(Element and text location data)
======

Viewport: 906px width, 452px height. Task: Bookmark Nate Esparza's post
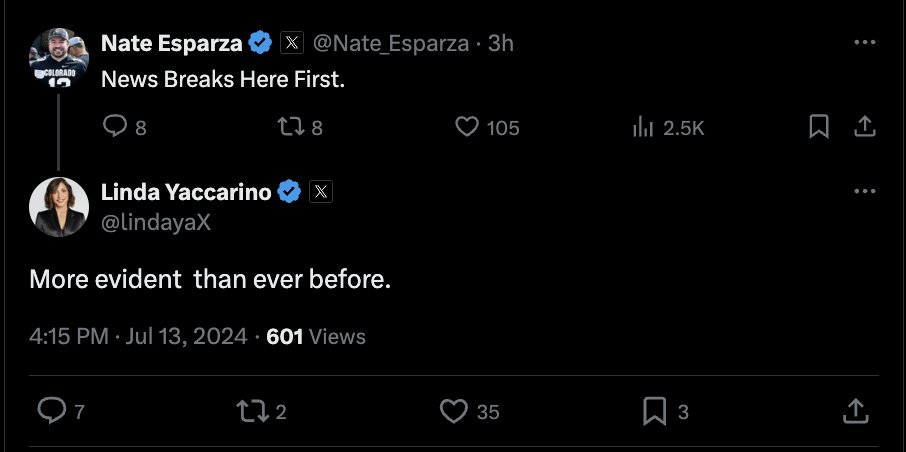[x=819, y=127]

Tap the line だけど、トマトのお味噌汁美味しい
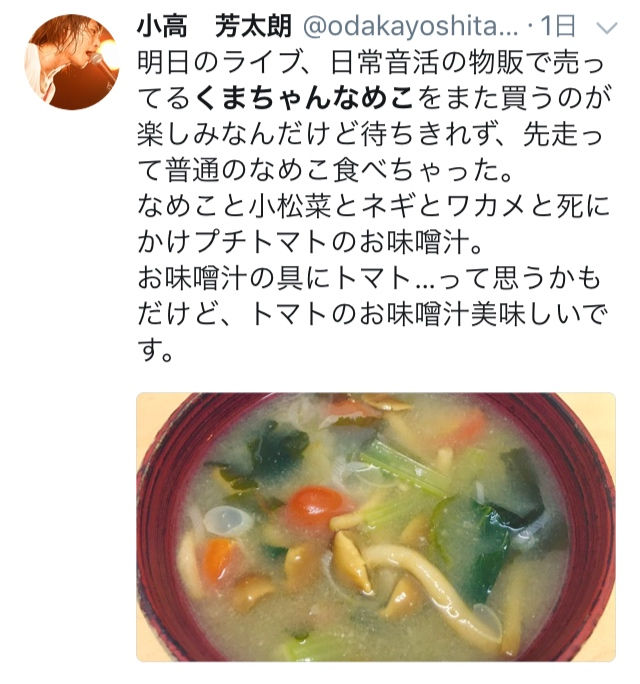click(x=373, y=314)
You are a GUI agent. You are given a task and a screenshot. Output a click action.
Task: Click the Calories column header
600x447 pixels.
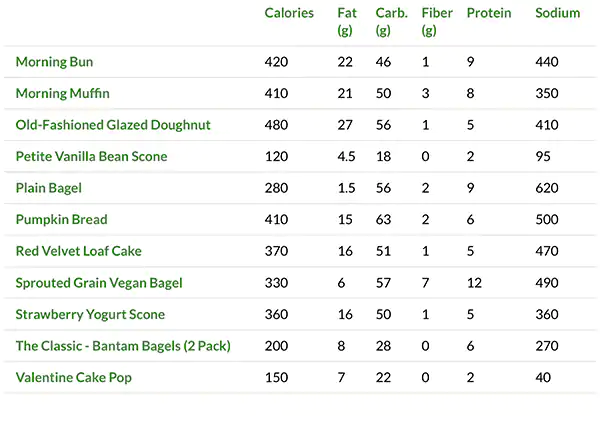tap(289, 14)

======

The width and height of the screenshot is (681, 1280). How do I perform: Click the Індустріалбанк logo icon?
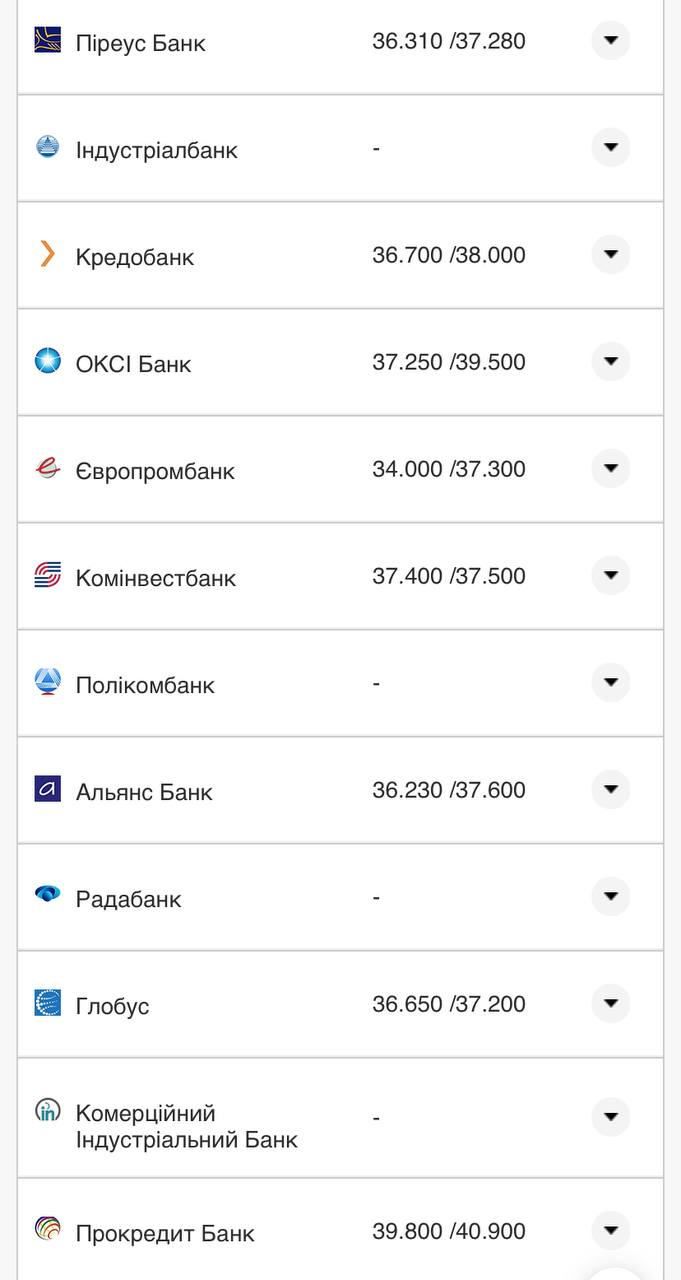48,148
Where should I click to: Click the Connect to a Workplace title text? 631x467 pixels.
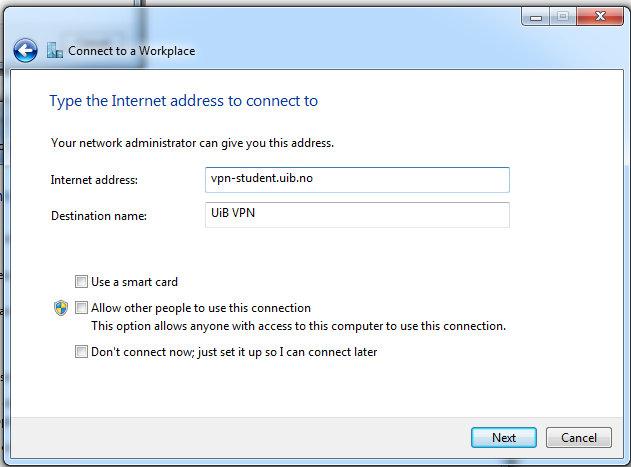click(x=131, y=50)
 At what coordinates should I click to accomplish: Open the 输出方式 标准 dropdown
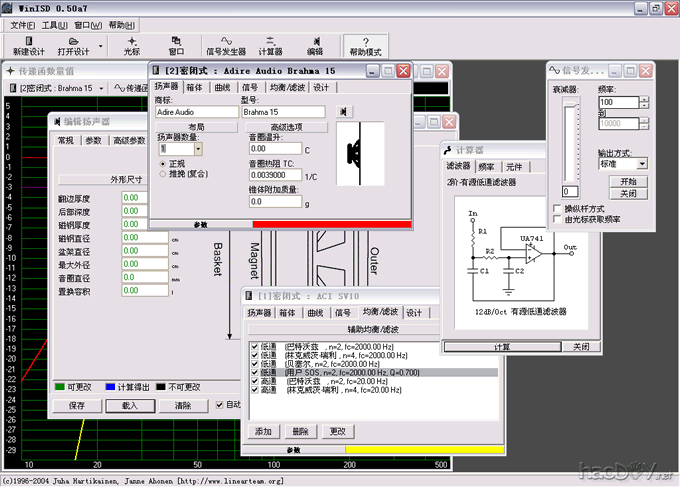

======

- Short task
Take everything in the material from the line containing "Tap the line だけど、トマトのお味噌汁美味しい" down to the line containing "tap(289, 14)", and write those lines out again with "Calories" switched to "Sodium" and nothing else changed. Leave the pictures out of your answer.

- Written solution
Tap the line だけど、トマトのお味噌汁美味しい
click(x=373, y=314)
You are a GUI agent. You are given a task and a screenshot. Output a click action.
Task: Click the Sodium column header
600x447 pixels.
tap(289, 14)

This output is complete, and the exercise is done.